I went vegetarian (lacto-ovo) for two years when I moved away from home in my early twenties. Wanted to try it and that was my chance. This was also when I really learned to cook.
I also stopped drinking milk out of sheer laziness. In Europe milk don't have a 14 day expiration. It's 6 days and I didn't want to go to the supermarket that often. Still ate cheese though.
Experiences: After a couple of months, meat would taste like greasy rubber balls (my rule was to eat it at parties) and I soon stopped. After two years, I read about long term B12 issues and decided to put meat back on the diet. The first meat meal made me feel really funky. People asked me if I had more energy after eating meat, but actually I had less.

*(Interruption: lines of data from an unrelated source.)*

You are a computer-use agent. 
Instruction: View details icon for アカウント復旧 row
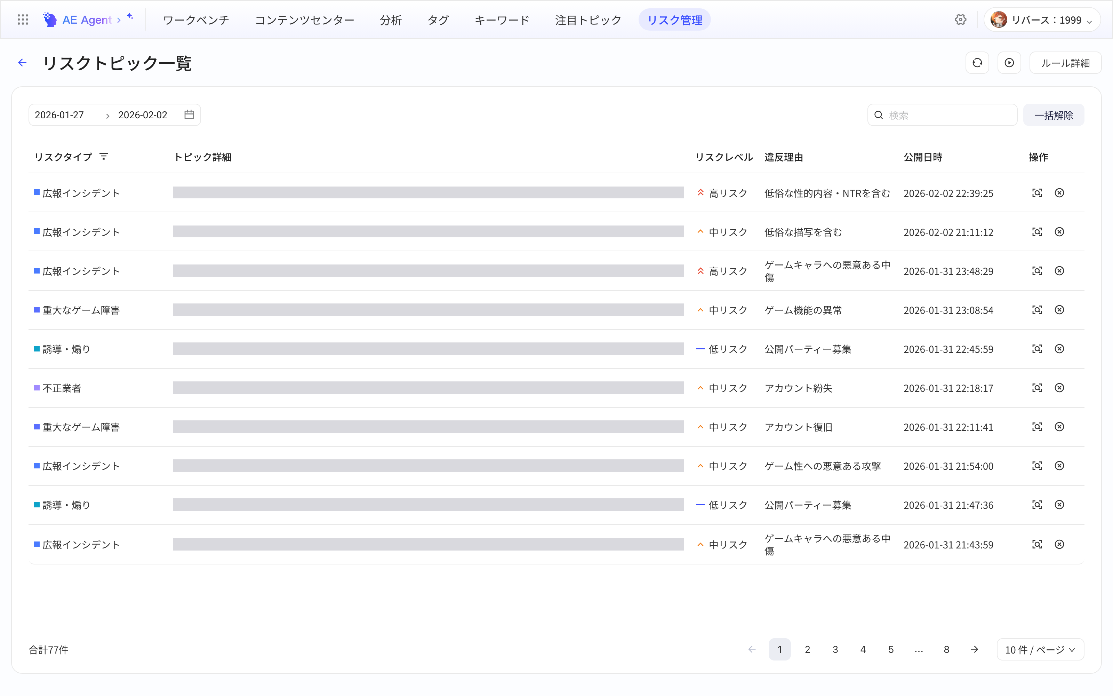1037,427
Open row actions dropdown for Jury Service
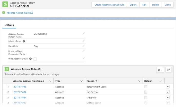 [x=168, y=92]
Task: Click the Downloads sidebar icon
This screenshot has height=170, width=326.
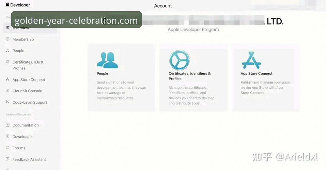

Our current diet is very light on meat. Meat serves the role of a side-dish or minor ingredient. I have no appreciation for most meat dishes: steak, chicken legs, lobster, roast, ... yuck! I like sausages and hamburgers though.
Does it save money? Probably, but that's not the primary purposes. It's simply that I like non-meat better and non-meat dishes are easier to prepare (few worries about bacteria, etc.) and preserve/eat cold.
PS: I have northern European genetics, so I belong to the small percentage of the human race who can actually eat dairy without issues (most are lactose intolerant even if they don't know it). Dairy is expensive and troublesome for most people and would those be smarter to give up than meat.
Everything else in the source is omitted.